→ **Exercise description**: Below are records with pictures. Transcribe exactly, and only, the lines from the line with "İndirimden yararlanmak istiyorum (195, 798)" to the line with "[Facebook] (47, 45)", both ends included, but not the pictures.

Start of Task inputs

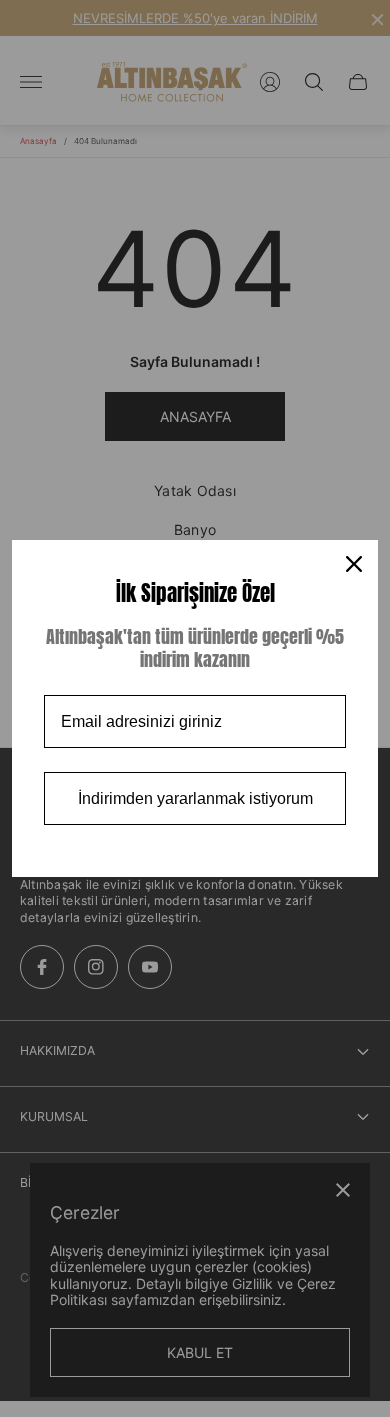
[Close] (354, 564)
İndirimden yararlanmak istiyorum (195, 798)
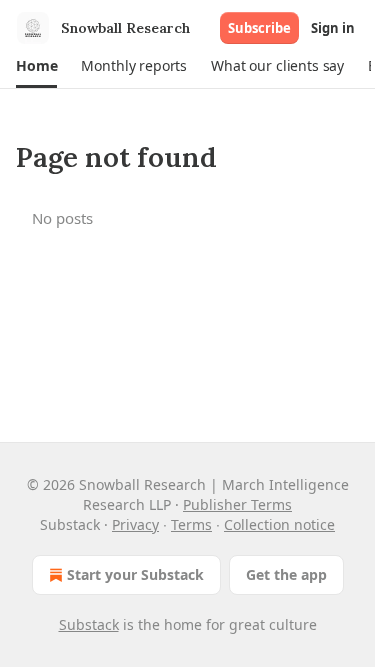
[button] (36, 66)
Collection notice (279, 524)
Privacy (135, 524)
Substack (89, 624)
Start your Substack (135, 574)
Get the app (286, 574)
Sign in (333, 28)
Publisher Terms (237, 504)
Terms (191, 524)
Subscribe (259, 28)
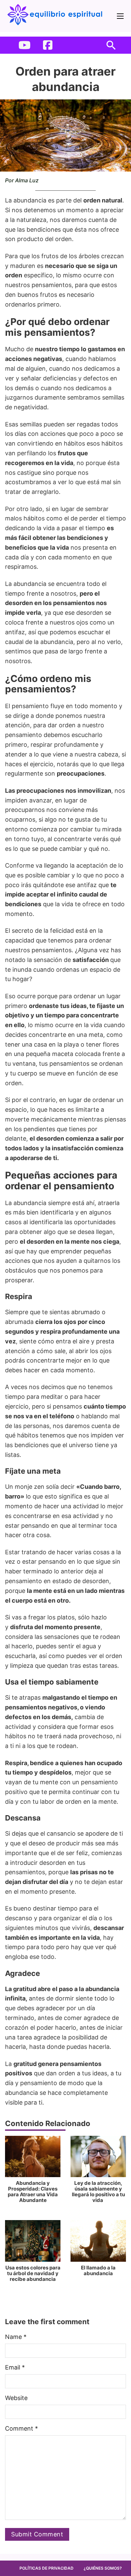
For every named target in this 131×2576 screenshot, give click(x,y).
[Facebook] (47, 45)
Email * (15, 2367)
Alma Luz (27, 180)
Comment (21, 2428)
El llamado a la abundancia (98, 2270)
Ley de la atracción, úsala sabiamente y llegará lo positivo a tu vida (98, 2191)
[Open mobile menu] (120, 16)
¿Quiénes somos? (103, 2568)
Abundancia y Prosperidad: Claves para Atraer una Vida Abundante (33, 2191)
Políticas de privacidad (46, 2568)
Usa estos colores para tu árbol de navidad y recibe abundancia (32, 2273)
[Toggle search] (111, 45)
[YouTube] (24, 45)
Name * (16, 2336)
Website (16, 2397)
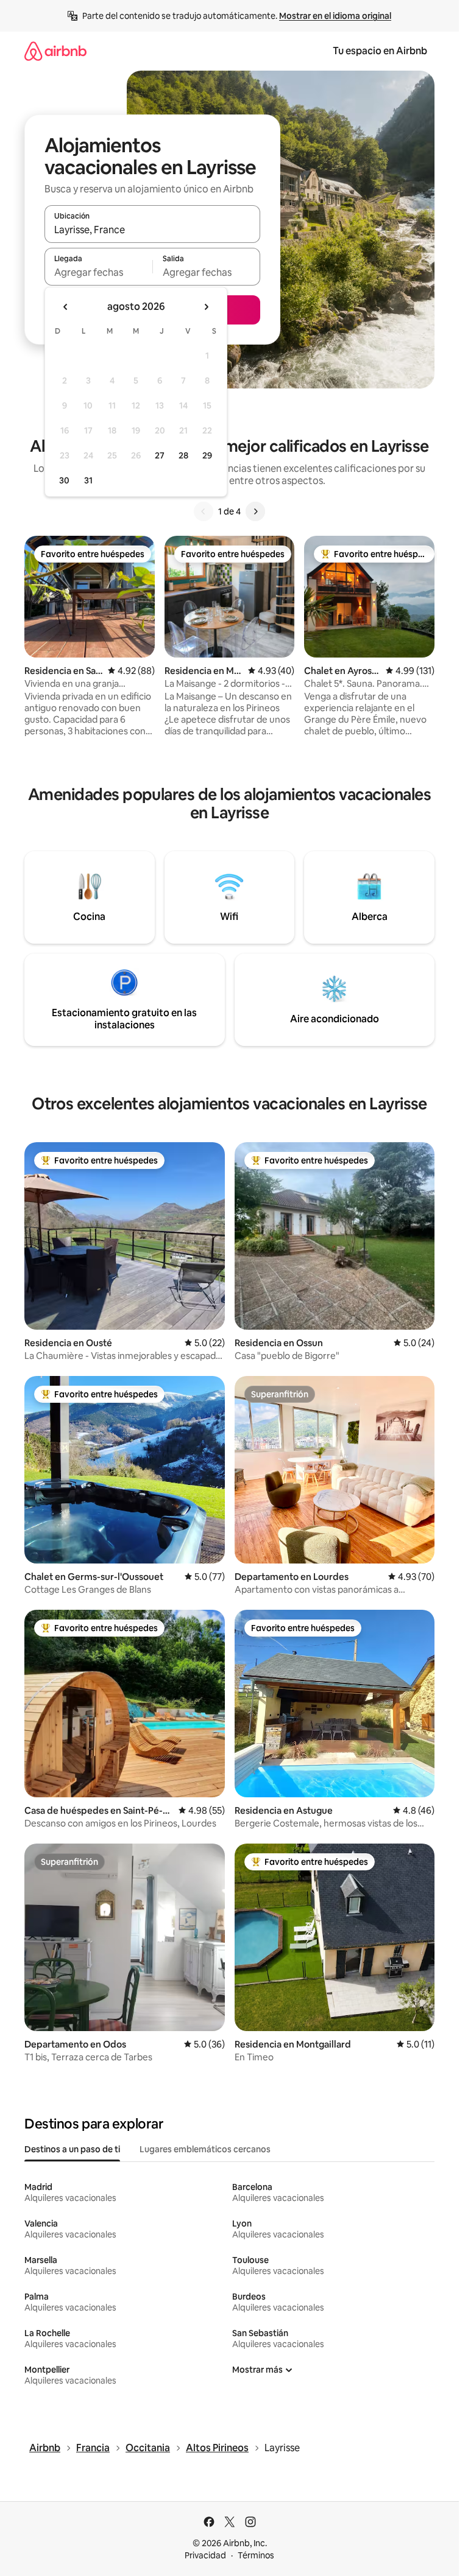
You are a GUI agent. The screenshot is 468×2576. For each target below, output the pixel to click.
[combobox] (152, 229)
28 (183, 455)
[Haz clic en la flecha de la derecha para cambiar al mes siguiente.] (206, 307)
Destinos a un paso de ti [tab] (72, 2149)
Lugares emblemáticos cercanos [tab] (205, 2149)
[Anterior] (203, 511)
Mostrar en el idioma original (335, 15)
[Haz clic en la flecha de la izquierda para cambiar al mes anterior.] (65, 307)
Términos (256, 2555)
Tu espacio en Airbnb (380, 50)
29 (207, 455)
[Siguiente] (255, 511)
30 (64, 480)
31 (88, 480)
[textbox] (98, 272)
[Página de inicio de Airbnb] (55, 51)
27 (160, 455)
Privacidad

End of Task inputs

→ **Reply**:
İndirimden yararlanmak istiyorum (195, 798)
[button] (36, 66)
Collection notice (279, 524)
Privacy (135, 524)
Substack (89, 624)
Start your Substack (135, 574)
Get the app (286, 574)
Sign in (333, 28)
Publisher Terms (237, 504)
Terms (191, 524)
Subscribe (259, 28)
For every named target in this 131×2576 screenshot, give click(x,y).
[Facebook] (47, 45)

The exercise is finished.